General physical examination was within normal limits. On neurological examination, the patient had mild tardive movements in the perioral region which were characterized by rabbit tremor of lips and chewing movement of tongue and jaw. She also had mild tremors and finger tapping tardive movements of the fingers. There was no functional and self-care impairment due to tardive movements. She was also little distressed about the movements. Blood pressure was 126/78 mm Hg and pulse rate was 86/min.

On mental status examination, the effect was perplexed. Psychomotor activity was within normal limits. Thinking revealed persecutory delusion.

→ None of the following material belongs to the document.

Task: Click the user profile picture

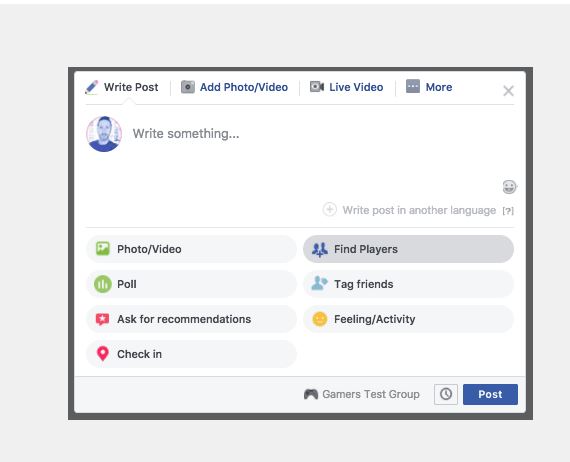Action: click(104, 134)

Keeping in view the comorbidities and the condition of the patient, she was started on tablet aripiprazole 5 mg at night, increased to 10 mg at night after 2 days. Within 2 days of starting aripiprazole, the tardive movements of the tongue exaggerated. Then, she was unable to hold the spoon due to exaggeration of distal finger movements. She developed a fear of getting choked as her tongue showed bending movement toward orifice. She was not able to take a bite due to continuous jaw movements. Aripiprazole was reduced to 5 mg at night, but the movements did not reduce. It was stopped the following day. On the 5^th day, the tardive movements reduced significantly in frequency. Later, she was started on quetiapine which did not exaggerate the movement disorder.

DISCUSSION

The aforementioned patient was a case of recurrent psychosis who was also suffering from psoriasis with diabetes. It was further complicated by the presence of preexisting mild tardive movements, presumably given a history of use of long-acting injectable in the patient. Choice of antipsychotic was made based on the comorbidities and the low propensity of aripiprazole to cause movement disorders.

There are certain interesting observations in this case. First is the short time gap between the start of aripiprazole treatment and exacerbation of TD in the patient. The second was the fact that the patient was diabetic, which, being a proven risk factor for TD, could have contributed to the worsening of TD.

Although the pathophysiology of TD is not fully understood, it is hypothesized to result from an antipsychotic-induced hypodopaminergic state leading to dopaminergic supersensitivity in the striatum.[4]

There have been reports of aripiprazole being used in patients with TD, resulting in reductions in symptoms of TD.[56]

As aripiprazole has been reported to normalize dopamine D2 up-regulation, the antipsychotic may improve the symptoms of TD-induced by typical or atypical, antipsychotics.[7] Rapid dissociation of aripiprazole also appears to be responsible for its low potential to cause TD.

On the contrary, there are growing reports of TD following treatment with aripiprazole.[6789]

It is still unclear as to how aripiprazole causes TD, but it has been suggested that in cases where the dopamine receptor is upregulated or hypersensitive following chronic antipsychotic treatment, the high dopamine receptor occupancy and partial agonist action of aripiprazole might enhance hypersensitivity in the nigrostriatal dopaminergic system, leading to TD.[10]

As defined by the Diagnostic and Statistical Manual of Mental Disorders, Fifth Edition, TD are involuntary choreiform, athetoid, or rhythmic movements (lasting for at least 4 weeks) of the tongue, jaw, or extremities that develop in association with at least 3 months of neuroleptic use. In this case, the movements were already present, and they worsened on the administration of this novel agent as early as the 3^rd day of administration. On withdrawal of the offending agent, the movements resolved spontaneously. No case has been reported so far with such early worsening of movements or resolution or movements.

This case report highlights the need for clinicians to vigilant while prescribing this agent, despite comparably low risk of movement disorders, especially in patients with preexisting movement disorders and risk factors for the same.